*TASK ITEM*:
Once you reach the line containing "Given: Click the", return it and every line after it exactly, through the end of the records below, with no pictures.

GIVEN DATA Start Marker

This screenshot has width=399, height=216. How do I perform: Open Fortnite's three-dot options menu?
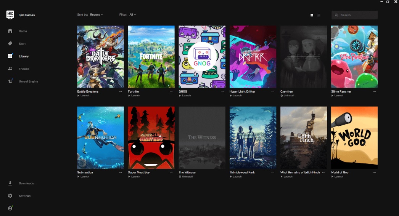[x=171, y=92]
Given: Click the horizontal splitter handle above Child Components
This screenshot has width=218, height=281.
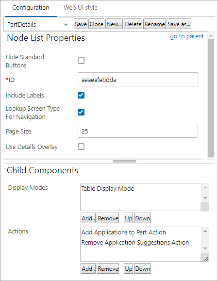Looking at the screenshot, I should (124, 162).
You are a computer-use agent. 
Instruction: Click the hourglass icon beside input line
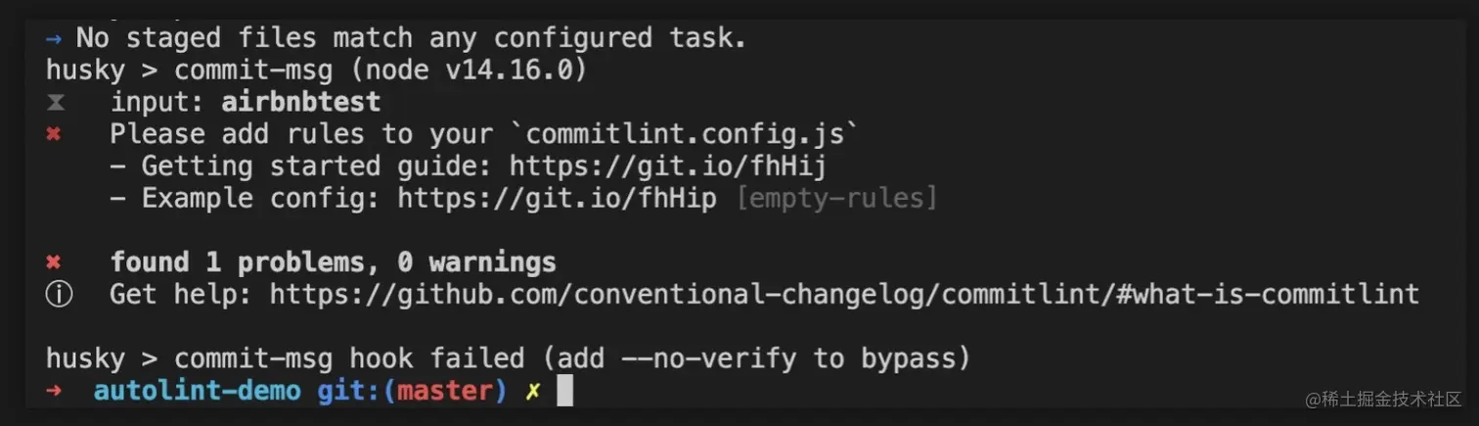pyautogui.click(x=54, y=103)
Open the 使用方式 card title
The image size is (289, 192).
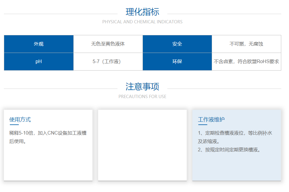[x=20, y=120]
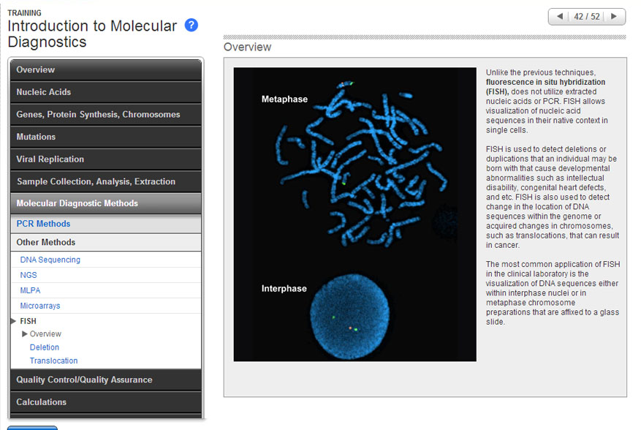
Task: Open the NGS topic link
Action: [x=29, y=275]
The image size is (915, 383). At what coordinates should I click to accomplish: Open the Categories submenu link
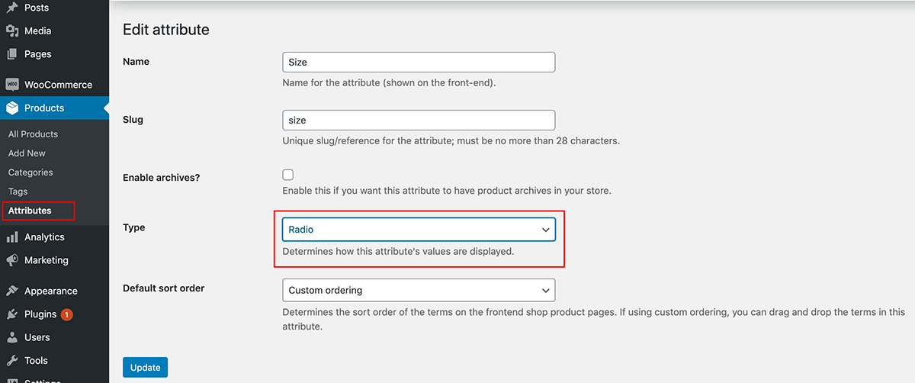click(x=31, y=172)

GIVEN DATA End Marker

*EXPECTED OUTPUT*:
Given: Click the horizontal splitter handle above Child Components
This screenshot has width=218, height=281.
Looking at the screenshot, I should (124, 162).
You are a computer-use agent. 
Instruction: Click the hourglass icon beside input line
pyautogui.click(x=54, y=103)
Open the 使用方式 card title
The image size is (289, 192).
[x=20, y=120]
Task: Open the NGS topic link
Action: [x=29, y=275]
The image size is (915, 383). At what coordinates should I click to accomplish: Open the Categories submenu link
click(x=31, y=172)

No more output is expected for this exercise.